Attraverso il vissuto emotivo il bambino impara a prevedere che in certe situazioni simili può mettere in atto comportamenti ai quali gli adulti accudenti reagiranno in modo da allontanare la sensazione di pericolo o di dolore, favorendo così un adattamento il più efficace possibile. Dal punto di vista ontogenetico, inoltre, gli infanti, sebbene sembrino sprovvisti di capacità cognitive di tipo ipotetico deduttive per mezzo delle quali sarebbe possibili prevedere le possibili conseguenze di un atto futuro, sono certamente dotati delle cosiddette ‘qualità primarie emotive’ (basic feelings) e della capacità di manifestarle attraverso schemi motori. Le sensazioni di base tendono ad essere globali, diffuse e difficilmente controllabili mentre le emozioni sono esperienze complesse e organizzate che fungono da processi di controllo interno che si strutturano nella relazione tra sensazioni di base, percezioni e schemi motori.

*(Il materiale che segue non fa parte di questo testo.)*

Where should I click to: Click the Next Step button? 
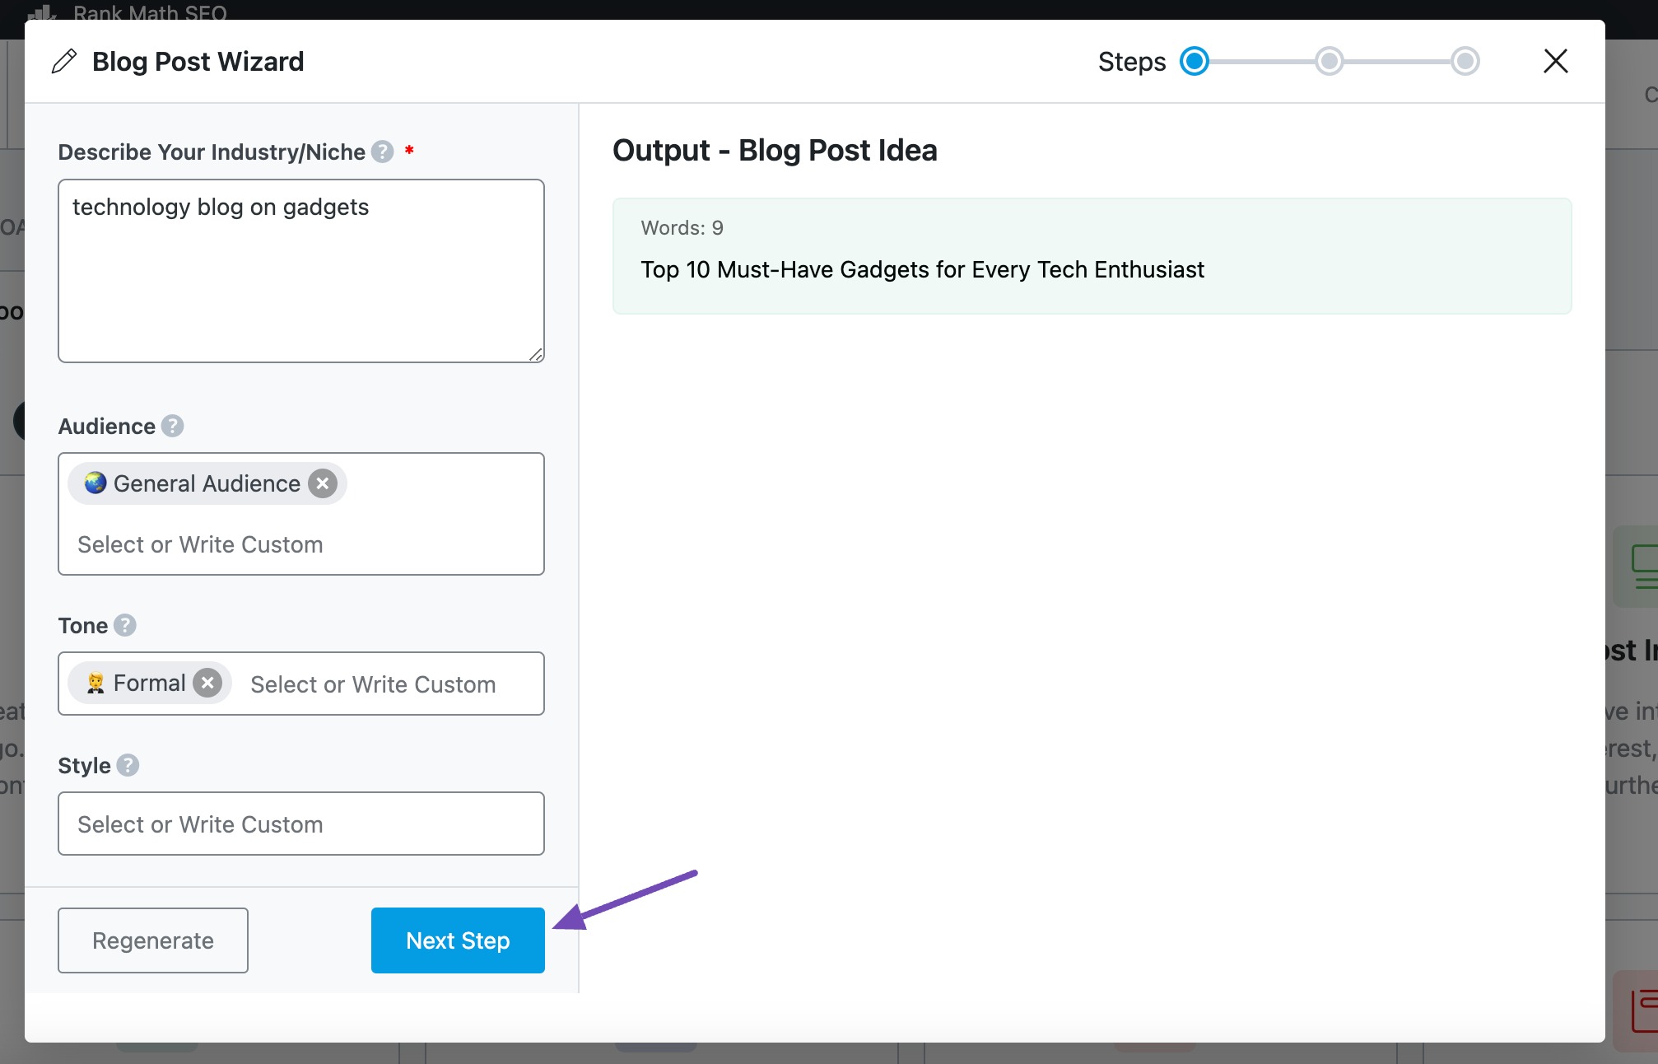pos(457,940)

Le esperienze di reciprocità che instauriamo nei nostri primi momenti di vita determinano, quindi, il peculiare modo di ognuno di noi di strutturare le sensazioni di base in schemi emotivi che definiranno la nostra tonalità emotiva personale e specifica. Mentre la qualità dell’integrazione adolescenziale ne determinerà il livello di astrazione o di concretezza che consentirà la successiva articolazione del significato personale nel ciclo di vita. In questo senso è possibile ipotizzare che in condizioni strutturali simili, quanto più le
relazioni di attaccamento primarie consentiranno al bambino e poi all’adolescente di sentirsi sicuro e di esperirsi come capace, tanto più la sua organizzazione di significato personale sarà articolata e adattiva.

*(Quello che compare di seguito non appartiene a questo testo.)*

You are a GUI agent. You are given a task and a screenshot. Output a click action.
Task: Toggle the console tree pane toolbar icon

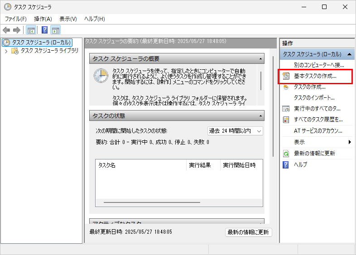click(x=31, y=30)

Nella teoria cognitivista post-razionalista le organizzazioni di significato personale possibili sono limitate numericamente ed attualmente quelle accreditate dalla teorizzazioni di Guidano sono quattro: l’organizzazione depressiva (DEP), l’organizzazione fobica (FOB),l’organizzazione tipo disturbi alimentari psicogeni (DAP) e l’organizzazione ossessiva (OSS). Da ciò ne deriva inevitabilmente che le interazioni, soprattutto quelle soggettivamente esperite come importanti, entrano a fare parte del processo di significazione personale attuale, al punto da rendere possibile ‘contaminare’ con la relazione terapeutica la visione del Sé del paziente.
Lo spazio della terapia è dunque quello dell’instaurazione di rapporti di reciprocità emotivamente significativi che siano in grado di aggiungere nuove tonalità del sentire del paziente. Questa perturbazione dovrebbe servire a facilitare un ri-ordinamento dei pattern di coerenza di significato personale, portando il paziente ad ampliare la flessibilità e la variabilità del processo di significazione personale; in definitiva ne discende che è il paziente che cambia sé stesso e non, come accade nelle psicoterapie cognitive classiche, che è il terapeuta l’agente attivo della cura del paziente.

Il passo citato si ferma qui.